* WHAT YOU WILL DO
In the records below, find the line holding "This screenshot has width=828, height=491." and the line holding "Given: Open the user profile icon". Set down both, with every line between them, exactly.

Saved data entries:
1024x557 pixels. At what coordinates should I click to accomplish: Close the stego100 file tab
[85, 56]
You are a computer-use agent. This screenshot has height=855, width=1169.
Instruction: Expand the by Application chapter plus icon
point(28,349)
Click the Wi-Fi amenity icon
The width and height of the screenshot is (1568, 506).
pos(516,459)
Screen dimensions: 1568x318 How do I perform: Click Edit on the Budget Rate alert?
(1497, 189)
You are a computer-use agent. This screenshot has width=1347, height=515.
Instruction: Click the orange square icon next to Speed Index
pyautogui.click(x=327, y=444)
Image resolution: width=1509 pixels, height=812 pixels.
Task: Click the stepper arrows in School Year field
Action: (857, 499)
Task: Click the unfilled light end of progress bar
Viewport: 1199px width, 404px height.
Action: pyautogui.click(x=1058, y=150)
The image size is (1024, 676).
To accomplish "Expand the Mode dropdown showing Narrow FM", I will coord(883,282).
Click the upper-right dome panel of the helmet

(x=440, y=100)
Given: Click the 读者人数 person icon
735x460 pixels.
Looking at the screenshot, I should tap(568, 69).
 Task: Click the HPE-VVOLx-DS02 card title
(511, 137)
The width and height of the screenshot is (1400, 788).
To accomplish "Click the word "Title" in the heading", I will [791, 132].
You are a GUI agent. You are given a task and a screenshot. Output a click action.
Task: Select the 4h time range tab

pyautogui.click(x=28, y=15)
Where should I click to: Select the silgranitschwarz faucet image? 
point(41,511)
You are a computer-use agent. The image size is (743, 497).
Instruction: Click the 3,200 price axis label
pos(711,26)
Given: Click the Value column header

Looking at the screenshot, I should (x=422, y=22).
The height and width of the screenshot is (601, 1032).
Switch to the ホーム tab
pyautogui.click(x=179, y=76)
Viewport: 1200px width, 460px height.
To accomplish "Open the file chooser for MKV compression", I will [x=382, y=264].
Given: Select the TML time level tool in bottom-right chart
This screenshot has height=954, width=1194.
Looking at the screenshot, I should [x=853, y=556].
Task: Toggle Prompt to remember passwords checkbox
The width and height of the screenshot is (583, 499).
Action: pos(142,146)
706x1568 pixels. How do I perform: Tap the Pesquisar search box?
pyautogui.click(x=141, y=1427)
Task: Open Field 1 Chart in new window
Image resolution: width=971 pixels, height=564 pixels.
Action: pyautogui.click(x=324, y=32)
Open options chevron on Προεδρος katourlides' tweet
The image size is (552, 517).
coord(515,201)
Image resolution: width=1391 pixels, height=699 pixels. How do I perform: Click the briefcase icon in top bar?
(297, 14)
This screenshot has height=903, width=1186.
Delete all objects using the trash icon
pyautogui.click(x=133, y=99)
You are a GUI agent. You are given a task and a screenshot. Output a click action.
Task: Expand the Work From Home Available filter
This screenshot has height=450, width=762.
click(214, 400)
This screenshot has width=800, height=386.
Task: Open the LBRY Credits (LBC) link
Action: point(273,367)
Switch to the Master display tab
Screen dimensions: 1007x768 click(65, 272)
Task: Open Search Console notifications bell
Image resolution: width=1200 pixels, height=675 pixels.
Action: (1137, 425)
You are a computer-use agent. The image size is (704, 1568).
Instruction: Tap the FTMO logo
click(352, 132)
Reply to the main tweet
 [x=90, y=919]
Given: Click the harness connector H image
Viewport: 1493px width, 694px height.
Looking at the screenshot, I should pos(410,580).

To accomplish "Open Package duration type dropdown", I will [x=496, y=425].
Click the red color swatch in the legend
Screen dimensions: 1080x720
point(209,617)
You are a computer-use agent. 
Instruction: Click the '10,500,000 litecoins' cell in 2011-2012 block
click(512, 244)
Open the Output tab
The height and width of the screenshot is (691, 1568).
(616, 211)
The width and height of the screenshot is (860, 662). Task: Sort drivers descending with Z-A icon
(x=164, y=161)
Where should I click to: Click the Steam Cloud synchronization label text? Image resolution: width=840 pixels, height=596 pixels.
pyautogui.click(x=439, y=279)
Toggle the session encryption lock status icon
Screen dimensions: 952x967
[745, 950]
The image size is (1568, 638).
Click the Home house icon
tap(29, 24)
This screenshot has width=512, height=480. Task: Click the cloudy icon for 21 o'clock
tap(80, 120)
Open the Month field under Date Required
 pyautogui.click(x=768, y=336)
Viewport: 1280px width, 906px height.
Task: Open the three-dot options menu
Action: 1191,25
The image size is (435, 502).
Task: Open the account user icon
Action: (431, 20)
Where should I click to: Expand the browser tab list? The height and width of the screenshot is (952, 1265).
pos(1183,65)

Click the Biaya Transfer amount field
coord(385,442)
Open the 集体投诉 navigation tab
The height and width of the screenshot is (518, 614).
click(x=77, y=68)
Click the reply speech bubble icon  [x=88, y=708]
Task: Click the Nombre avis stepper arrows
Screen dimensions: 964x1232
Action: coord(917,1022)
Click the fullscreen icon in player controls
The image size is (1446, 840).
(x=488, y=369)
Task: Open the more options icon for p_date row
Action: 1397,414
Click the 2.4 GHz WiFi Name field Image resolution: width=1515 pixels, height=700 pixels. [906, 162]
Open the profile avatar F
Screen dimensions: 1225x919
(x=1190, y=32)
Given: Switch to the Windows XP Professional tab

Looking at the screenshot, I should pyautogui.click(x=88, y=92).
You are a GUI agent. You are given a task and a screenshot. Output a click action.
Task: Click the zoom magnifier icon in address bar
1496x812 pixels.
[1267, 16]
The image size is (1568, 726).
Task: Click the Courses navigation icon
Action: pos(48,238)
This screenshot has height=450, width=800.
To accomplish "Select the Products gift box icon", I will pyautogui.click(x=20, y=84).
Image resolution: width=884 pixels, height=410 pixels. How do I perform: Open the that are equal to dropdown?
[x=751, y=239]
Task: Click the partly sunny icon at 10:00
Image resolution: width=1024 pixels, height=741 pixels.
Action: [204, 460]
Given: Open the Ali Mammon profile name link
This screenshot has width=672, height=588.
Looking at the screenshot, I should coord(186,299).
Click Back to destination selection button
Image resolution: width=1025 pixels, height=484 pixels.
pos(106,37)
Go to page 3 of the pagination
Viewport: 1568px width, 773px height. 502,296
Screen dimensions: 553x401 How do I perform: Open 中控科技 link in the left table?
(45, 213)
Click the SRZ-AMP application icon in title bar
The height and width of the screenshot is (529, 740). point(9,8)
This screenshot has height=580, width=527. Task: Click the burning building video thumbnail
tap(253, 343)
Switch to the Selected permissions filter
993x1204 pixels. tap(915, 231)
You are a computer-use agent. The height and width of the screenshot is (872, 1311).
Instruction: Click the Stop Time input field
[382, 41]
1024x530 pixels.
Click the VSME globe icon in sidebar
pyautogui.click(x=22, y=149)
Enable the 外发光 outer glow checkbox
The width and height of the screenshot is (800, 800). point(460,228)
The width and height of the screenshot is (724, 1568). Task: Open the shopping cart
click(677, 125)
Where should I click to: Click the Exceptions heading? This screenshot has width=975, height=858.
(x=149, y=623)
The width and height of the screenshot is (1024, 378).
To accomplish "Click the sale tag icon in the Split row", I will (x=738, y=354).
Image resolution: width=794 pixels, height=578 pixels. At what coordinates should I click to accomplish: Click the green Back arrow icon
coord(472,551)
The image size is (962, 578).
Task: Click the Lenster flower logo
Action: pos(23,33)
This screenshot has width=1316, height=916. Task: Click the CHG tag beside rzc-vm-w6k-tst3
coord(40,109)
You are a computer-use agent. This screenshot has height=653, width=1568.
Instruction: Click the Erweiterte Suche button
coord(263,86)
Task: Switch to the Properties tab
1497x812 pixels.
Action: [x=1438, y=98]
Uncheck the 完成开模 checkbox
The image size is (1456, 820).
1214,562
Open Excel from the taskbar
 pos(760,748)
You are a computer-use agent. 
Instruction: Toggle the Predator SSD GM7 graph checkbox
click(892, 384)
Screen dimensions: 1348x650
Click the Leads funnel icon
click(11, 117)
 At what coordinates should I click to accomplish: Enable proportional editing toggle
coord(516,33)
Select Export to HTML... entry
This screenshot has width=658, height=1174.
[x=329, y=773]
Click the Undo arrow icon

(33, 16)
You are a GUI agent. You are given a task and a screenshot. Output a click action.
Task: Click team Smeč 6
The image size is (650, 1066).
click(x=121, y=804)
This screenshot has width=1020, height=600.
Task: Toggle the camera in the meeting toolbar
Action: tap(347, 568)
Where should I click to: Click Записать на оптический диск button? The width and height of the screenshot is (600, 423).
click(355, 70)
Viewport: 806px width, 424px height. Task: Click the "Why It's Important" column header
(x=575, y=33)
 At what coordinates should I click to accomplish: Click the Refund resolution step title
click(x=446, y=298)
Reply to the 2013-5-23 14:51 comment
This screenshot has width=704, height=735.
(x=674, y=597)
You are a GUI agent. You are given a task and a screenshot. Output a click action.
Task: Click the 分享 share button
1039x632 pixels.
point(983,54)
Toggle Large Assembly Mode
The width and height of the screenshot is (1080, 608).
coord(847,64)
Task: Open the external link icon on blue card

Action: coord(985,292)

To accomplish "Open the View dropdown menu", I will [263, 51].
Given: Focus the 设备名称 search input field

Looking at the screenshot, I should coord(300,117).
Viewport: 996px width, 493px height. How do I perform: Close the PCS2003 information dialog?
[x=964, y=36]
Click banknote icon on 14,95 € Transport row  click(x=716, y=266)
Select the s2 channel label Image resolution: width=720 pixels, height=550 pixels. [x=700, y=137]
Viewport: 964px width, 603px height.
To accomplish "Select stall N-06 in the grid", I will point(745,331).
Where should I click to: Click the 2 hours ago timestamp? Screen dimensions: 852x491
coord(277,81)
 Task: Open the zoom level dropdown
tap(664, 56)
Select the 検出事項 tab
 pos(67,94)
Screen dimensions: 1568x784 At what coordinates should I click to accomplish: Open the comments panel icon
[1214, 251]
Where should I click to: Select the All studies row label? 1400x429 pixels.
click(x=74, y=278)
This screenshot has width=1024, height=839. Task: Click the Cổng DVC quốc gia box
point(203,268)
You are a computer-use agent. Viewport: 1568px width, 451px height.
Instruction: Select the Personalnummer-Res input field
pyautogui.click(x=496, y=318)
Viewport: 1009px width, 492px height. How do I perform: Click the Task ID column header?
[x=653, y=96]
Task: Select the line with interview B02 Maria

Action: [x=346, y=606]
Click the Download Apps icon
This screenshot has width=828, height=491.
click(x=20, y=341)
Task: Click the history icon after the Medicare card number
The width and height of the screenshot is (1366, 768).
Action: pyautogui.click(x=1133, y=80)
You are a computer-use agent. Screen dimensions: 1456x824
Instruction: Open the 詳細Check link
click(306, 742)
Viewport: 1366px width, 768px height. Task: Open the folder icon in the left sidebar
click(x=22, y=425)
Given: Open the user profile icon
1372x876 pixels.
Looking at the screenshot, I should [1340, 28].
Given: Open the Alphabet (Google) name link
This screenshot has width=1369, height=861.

* ANSWER TO THE PROBLEM
This screenshot has width=828, height=491.
click(x=20, y=341)
Task: Click the history icon after the Medicare card number
The width and height of the screenshot is (1366, 768).
Action: pyautogui.click(x=1133, y=80)
You are a computer-use agent. Screen dimensions: 1456x824
Instruction: Open the 詳細Check link
click(306, 742)
Viewport: 1366px width, 768px height. Task: Open the folder icon in the left sidebar
click(x=22, y=425)
Given: Open the user profile icon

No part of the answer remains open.